Supplied material:
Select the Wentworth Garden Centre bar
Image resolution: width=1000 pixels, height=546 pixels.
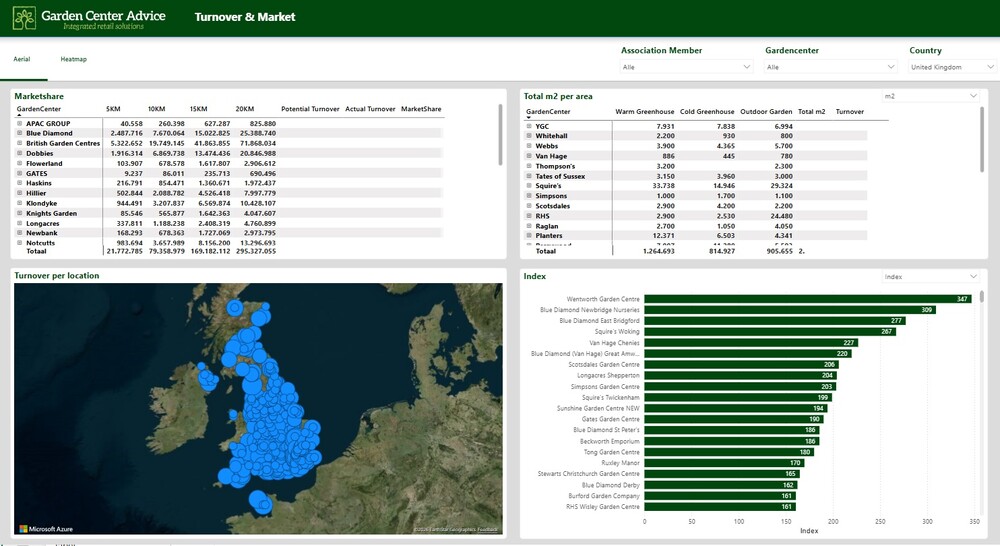[807, 299]
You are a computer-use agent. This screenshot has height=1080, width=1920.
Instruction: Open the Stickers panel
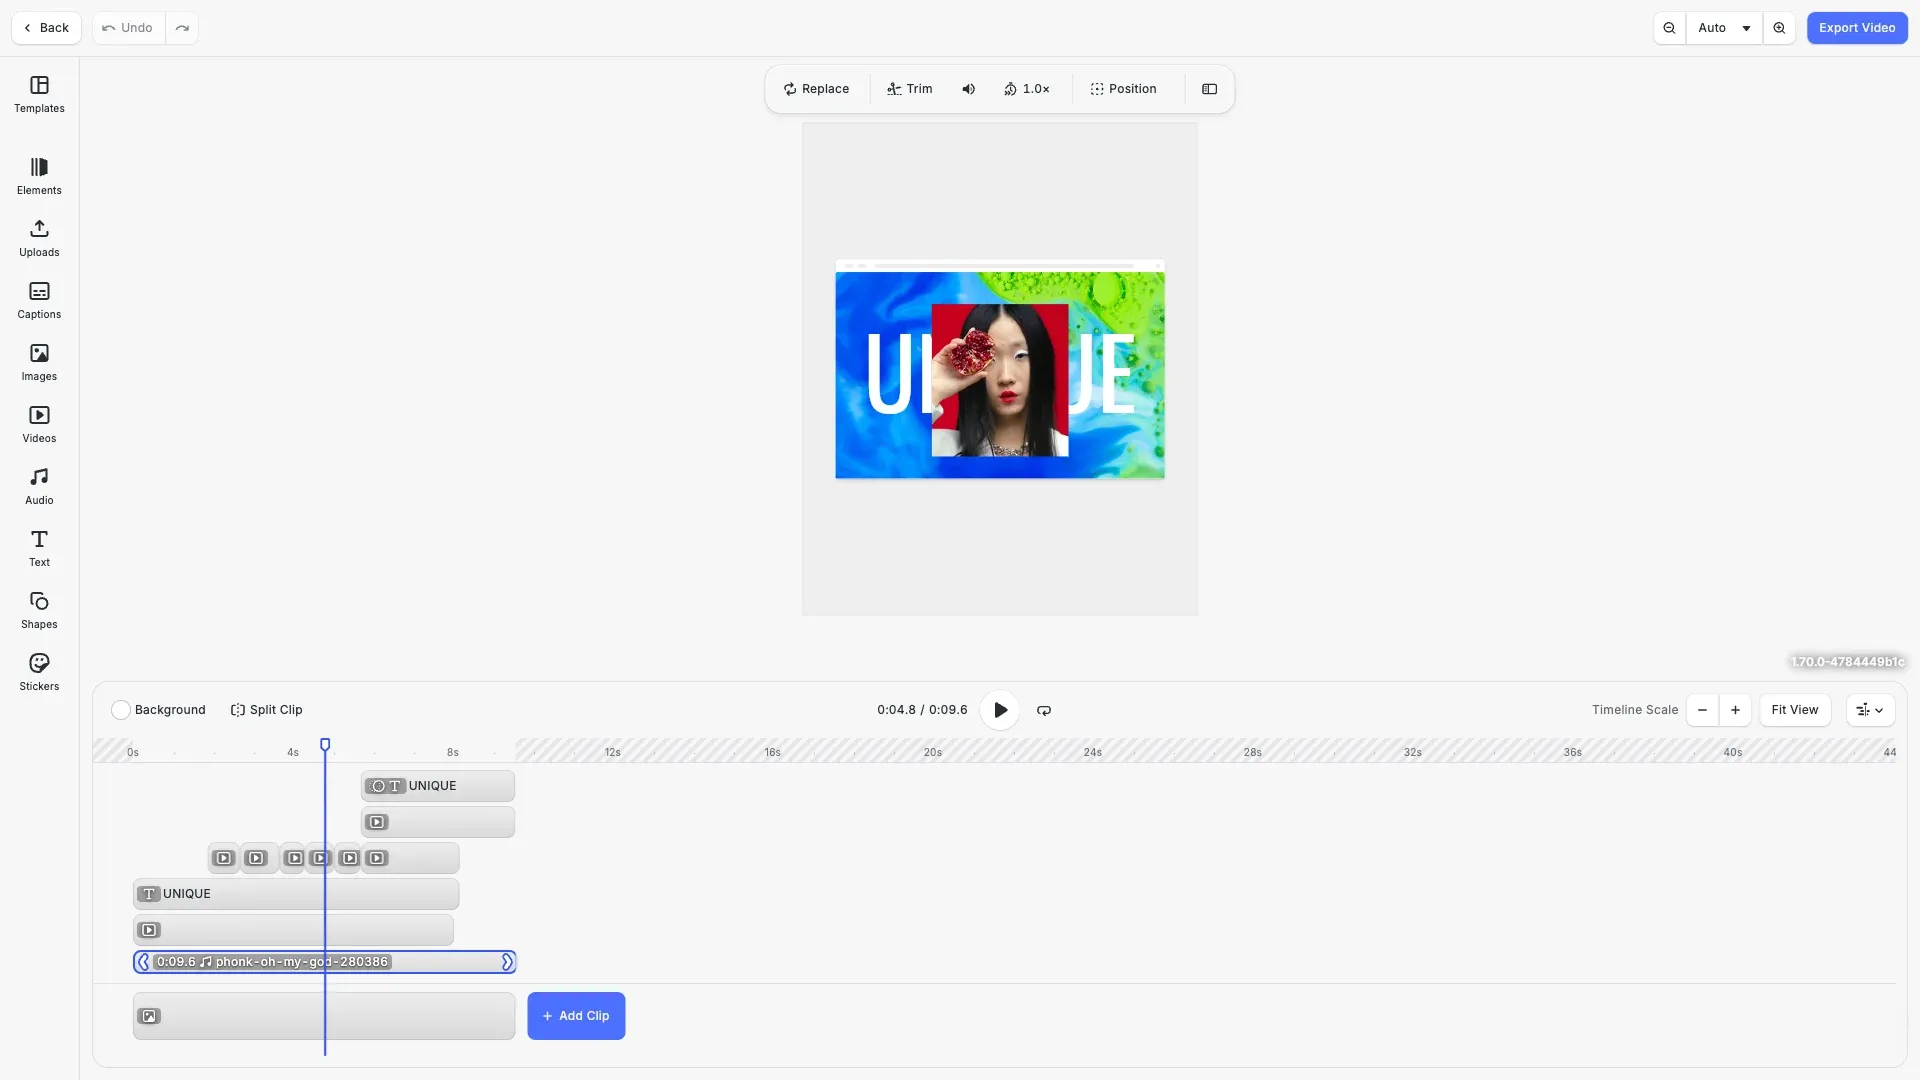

Job: Rewrite every line of the rows above as a numbered list, omitting blank lines and leaving the pictures out of your answer.

The output:
1. Select the Wentworth Garden Centre bar
2. Image resolution: width=1000 pixels, height=546 pixels.
3. [807, 299]
4. You are a computer-use agent. This screenshot has height=1080, width=1920.
5. Instruction: Open the Stickers panel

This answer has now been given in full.